- Dunbar Location of the community of Dunbar within Good Hope Township, Itasca County Dunbar Dunbar (the United States)
- Coordinates: 47°39′30″N 94°13′29″W﻿ / ﻿47.65833°N 94.22472°W
- Country: United States
- State: Minnesota
- County: Itasca
- Township: Good Hope Township
- Elevation: 1,352 ft (412 m)

Population
- • Total: 20
- Time zone: UTC-6 (Central (CST))
- • Summer (DST): UTC-5 (CDT)
- Area code: 218
- GNIS feature ID: 656064

= Dunbar, Minnesota =

Unincorporated community in Minnesota, United States

Dunbar is an unincorporated community in Good Hope Township, Itasca County, Minnesota, United States. The community is located northwest of Squaw Lake at the junction of Itasca County Roads 32 and 149. State Highway 46 (MN 46) is nearby.
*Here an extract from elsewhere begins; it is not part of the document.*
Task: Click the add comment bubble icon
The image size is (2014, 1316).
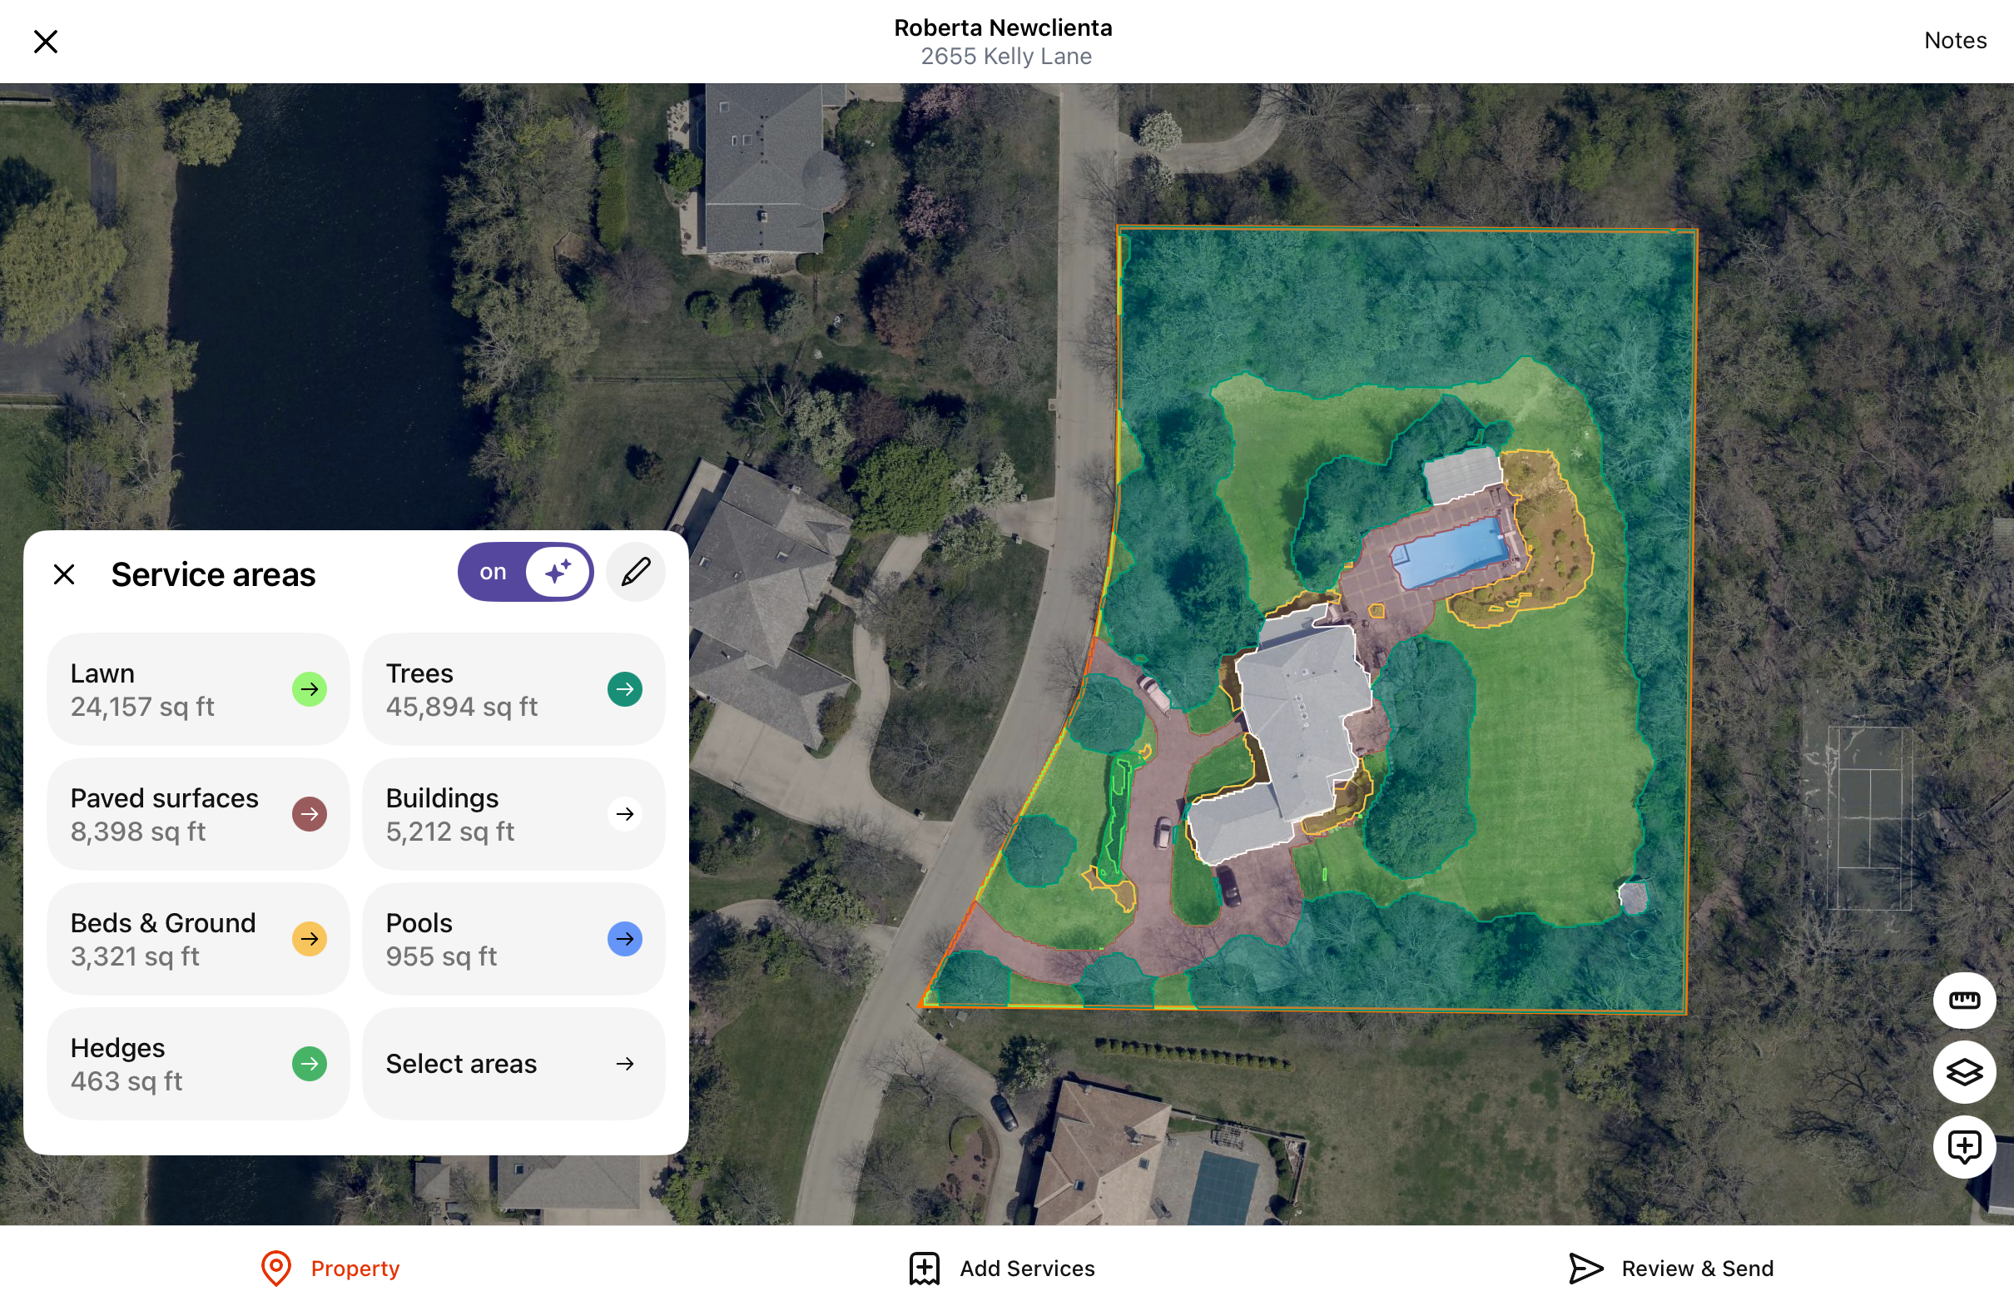Action: coord(1963,1147)
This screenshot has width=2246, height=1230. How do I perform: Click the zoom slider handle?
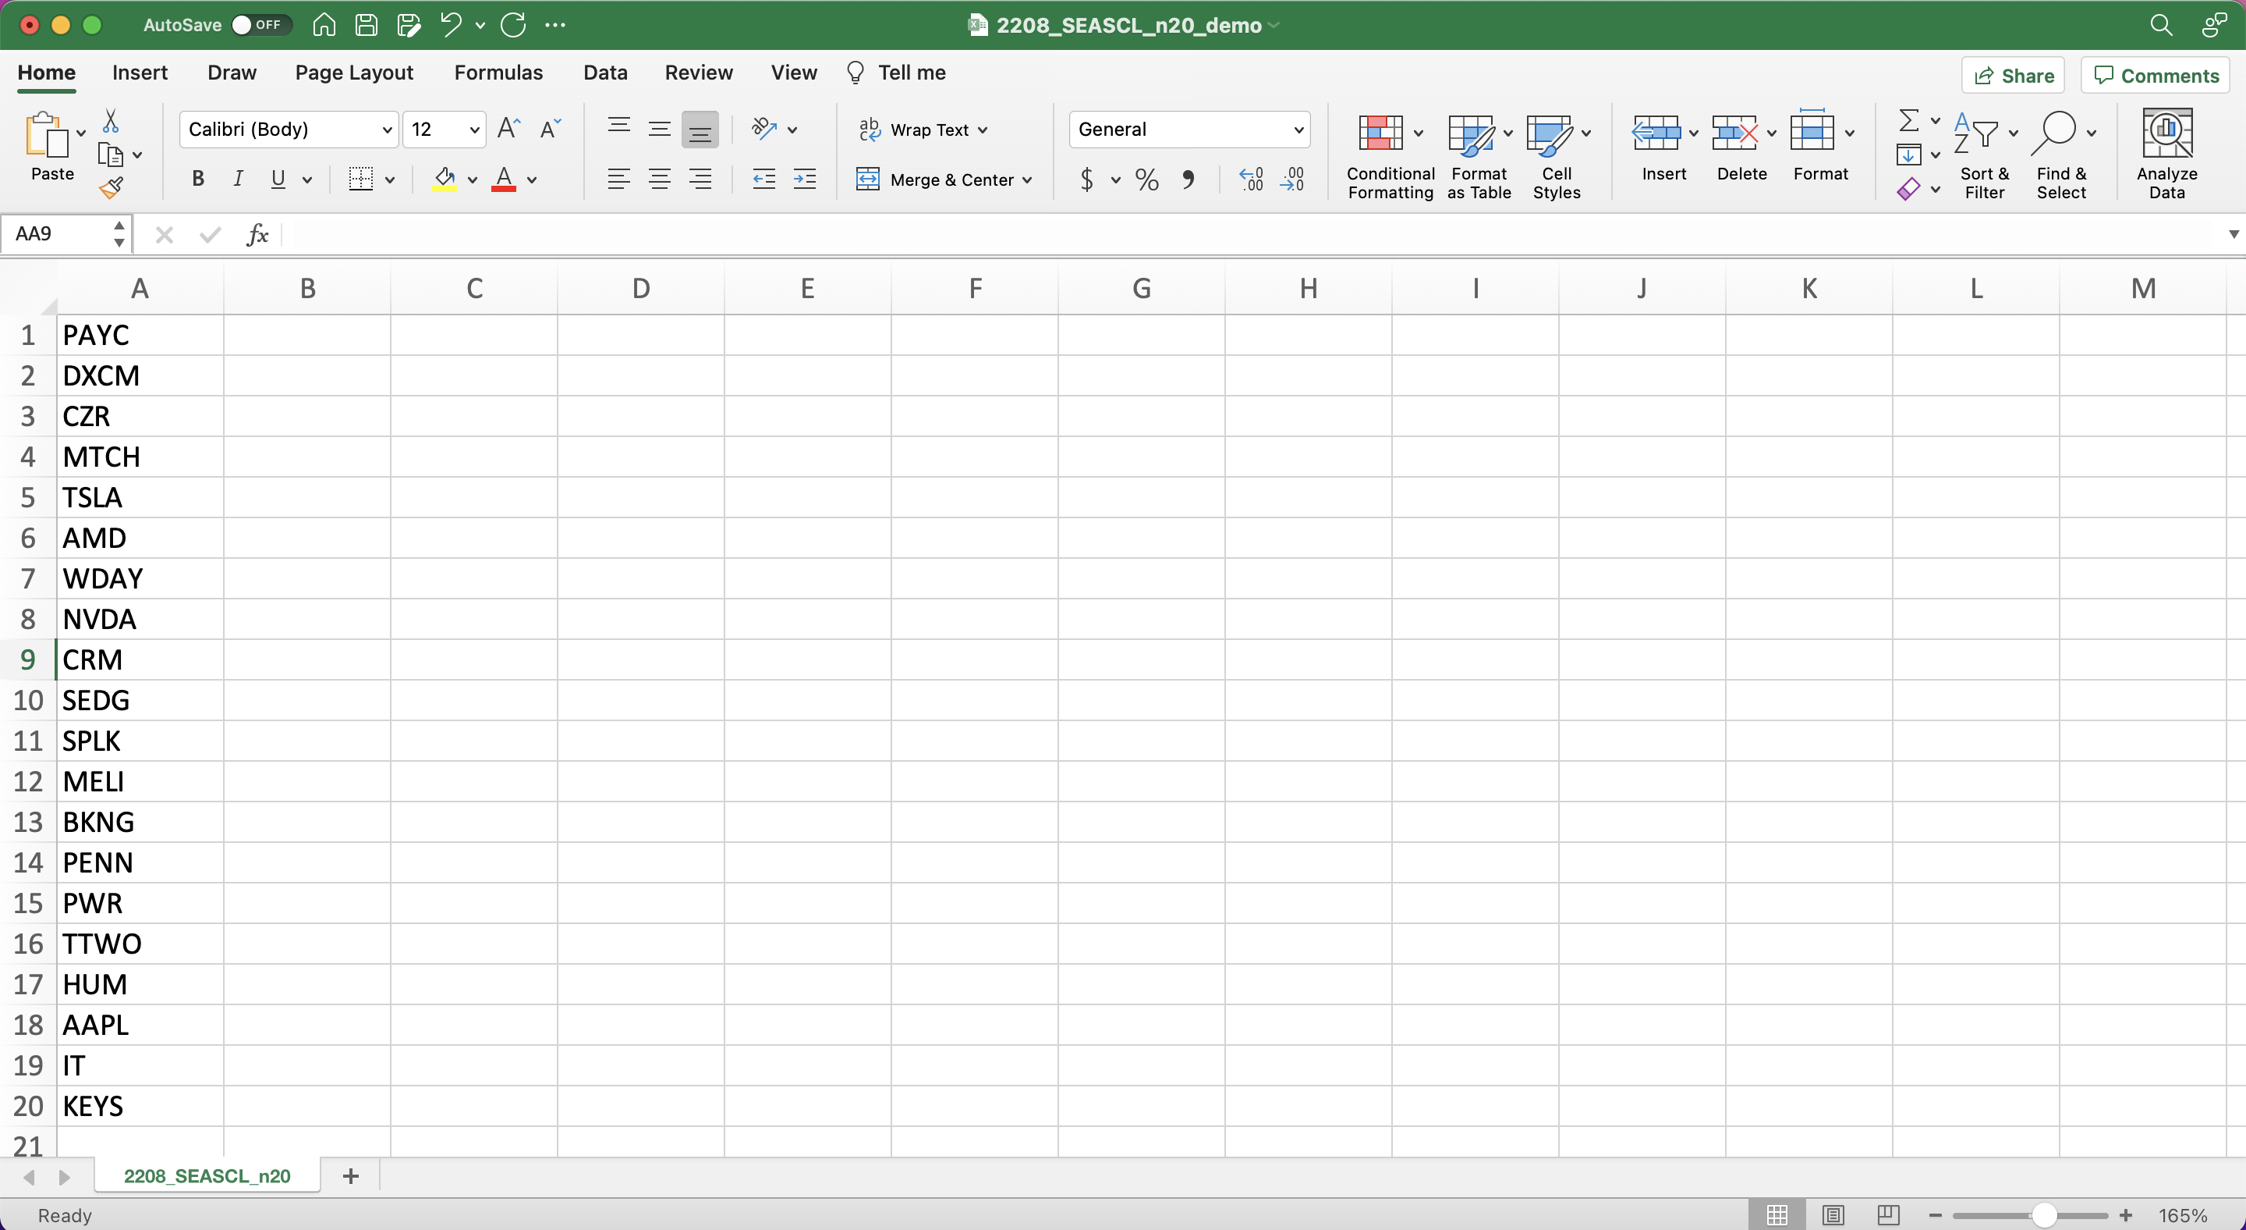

Nearby places include Max, Squaw Lake, Alvwood, Northome, and Blackduck. Dunbar is located 5 mi northwest of Squaw Lake; and 18 mi south of Northome. Dunbar is 20 mi east-southeast of Blackduck; and 33 mi northwest of Deer River.

ZIP codes 56630 (Blackduck) and 56681 (Squaw Lake) meet near Dunbar. A post office previously operated in the community of Dunbar from 1913 to 1933.

There is also a small town called Dunbar located in East Lothian, Scotland.